Purpose: Long interspersed element type 1 (LINE-1, L1) occupies approximately 17% of human genome, and the majority of these L1s are inactive due to 5’ truncation and other mutations. Recently, targeted or whole genome sequencing has revealed abnormal L1 activities across multiple cancer types. Animal models are critical for investigating L1 insertion events and the associated consequences in vivo. Although specific mouse L1 loci have been reported and characterized, the overall L1 activity profile of the mouse genome is still unknown. There are at least 29 mouse-specific L1 families, eight of which are potentially capable of retrotransposition. In this project, we aim to investigate and compare promoter activities of different mouse L1 subfamilies. The rationale is that transcription is the initial and critical regulatory step for active retrotransposition. Meanwhile, The most active L1 element also can be served as transgene to generate a novel endogenous mouse model which can be served for drug screening in future studies.
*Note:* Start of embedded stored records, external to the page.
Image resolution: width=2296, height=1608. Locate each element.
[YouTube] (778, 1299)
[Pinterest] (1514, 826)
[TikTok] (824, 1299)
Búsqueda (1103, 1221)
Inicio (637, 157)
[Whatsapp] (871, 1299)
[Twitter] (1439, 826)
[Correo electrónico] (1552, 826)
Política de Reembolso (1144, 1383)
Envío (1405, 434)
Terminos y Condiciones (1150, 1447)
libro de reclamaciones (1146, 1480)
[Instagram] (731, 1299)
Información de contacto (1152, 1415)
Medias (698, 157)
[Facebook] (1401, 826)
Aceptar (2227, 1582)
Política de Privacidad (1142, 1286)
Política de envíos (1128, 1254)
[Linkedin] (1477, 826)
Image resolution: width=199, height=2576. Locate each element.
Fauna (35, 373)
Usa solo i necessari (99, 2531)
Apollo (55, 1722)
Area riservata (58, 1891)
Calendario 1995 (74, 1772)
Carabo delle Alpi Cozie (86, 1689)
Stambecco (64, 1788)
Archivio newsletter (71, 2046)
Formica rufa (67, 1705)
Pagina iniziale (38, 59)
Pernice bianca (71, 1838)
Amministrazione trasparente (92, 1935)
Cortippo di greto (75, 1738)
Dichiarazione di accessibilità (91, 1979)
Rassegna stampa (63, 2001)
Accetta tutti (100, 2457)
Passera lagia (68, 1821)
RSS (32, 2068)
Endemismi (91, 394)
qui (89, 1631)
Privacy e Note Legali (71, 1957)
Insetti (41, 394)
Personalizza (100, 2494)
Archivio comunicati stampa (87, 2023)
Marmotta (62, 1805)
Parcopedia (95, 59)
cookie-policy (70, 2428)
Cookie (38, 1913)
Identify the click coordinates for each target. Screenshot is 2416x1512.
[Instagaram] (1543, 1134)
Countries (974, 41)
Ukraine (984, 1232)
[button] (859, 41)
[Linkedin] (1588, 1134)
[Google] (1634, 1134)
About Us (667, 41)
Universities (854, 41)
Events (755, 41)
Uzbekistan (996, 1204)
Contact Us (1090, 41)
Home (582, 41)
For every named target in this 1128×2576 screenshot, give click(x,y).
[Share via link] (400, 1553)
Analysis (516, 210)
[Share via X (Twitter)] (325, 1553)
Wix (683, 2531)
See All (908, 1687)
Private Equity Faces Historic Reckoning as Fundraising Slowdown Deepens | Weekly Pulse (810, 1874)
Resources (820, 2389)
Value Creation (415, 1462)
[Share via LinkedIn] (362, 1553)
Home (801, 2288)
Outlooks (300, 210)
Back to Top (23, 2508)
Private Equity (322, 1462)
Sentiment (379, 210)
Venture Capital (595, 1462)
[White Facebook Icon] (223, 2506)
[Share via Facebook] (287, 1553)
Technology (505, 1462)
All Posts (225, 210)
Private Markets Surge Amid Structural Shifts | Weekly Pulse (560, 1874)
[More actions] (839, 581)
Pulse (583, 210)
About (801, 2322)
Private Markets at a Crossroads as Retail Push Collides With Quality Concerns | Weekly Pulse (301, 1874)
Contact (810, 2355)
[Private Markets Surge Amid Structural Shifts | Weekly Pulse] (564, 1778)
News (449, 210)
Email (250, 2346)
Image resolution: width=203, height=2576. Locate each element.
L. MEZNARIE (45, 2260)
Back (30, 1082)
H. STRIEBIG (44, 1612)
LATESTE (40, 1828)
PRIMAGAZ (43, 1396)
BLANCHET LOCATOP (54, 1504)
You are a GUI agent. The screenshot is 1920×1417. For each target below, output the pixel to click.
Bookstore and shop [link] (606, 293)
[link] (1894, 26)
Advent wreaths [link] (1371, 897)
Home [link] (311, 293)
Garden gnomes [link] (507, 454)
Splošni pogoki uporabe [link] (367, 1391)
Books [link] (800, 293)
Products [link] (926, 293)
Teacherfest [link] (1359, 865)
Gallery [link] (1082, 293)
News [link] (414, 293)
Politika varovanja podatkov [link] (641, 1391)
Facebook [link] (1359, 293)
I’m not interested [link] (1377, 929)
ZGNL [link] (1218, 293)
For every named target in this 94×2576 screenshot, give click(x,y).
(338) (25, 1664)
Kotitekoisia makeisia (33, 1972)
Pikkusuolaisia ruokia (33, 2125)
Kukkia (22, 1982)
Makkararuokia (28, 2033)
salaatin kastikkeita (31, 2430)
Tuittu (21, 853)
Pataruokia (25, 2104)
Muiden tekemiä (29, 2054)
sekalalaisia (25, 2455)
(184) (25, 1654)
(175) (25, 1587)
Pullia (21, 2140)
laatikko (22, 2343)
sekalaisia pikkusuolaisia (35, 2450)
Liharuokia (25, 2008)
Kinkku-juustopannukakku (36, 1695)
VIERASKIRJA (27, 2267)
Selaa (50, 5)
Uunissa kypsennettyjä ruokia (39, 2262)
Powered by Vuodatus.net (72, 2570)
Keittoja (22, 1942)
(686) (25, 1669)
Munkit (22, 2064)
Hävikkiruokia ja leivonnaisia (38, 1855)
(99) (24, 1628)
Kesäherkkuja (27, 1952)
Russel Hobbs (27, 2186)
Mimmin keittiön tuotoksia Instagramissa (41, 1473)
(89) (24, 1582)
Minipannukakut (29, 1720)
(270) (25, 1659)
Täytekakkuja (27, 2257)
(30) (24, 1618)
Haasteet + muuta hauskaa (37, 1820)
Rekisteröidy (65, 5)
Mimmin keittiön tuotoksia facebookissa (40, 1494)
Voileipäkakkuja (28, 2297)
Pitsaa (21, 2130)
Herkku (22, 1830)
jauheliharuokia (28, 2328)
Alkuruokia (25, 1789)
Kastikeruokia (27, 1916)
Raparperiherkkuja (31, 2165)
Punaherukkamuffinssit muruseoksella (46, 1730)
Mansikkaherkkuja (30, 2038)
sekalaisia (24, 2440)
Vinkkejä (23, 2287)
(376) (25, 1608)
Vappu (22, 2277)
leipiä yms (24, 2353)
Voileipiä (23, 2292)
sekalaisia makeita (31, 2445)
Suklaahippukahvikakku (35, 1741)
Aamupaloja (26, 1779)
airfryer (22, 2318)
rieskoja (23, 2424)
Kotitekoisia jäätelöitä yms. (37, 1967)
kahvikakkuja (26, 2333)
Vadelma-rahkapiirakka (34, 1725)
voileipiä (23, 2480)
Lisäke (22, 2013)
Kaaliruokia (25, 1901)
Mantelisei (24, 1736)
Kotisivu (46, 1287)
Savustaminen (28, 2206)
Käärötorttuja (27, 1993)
Methods: A streamlined cloning method was established for screening the promoter activity. The dual-luciferase reporter system was utilized, in which the firefly luciferase signal indicates the promoter activity and the Renilla luciferase signal serves as a control for transfection efficiency (Fig.1).
Results: So far, we have cloned a large number of full-length L1 elements across all potential active L1 families from the mouse genome and subcloned promoters from those L1 loci. By high-throughput dual-luciferase assay, we are able to investigate L1 promoter activity and L1 retrotransposition activity across different cell lines (Fig. 2). In addition to evaluating the importance of promoter to retrotransposition activity, we will also investigate the sequence determinants of promoter activity among different mouse L1 families.
Conclusion: Our dual-luc reporter assay can be applied for promoters, gene expression in the manner of high-throughput. L1 promoters have subfamily specific activity profile and are highly dependent on biologically supportive environments.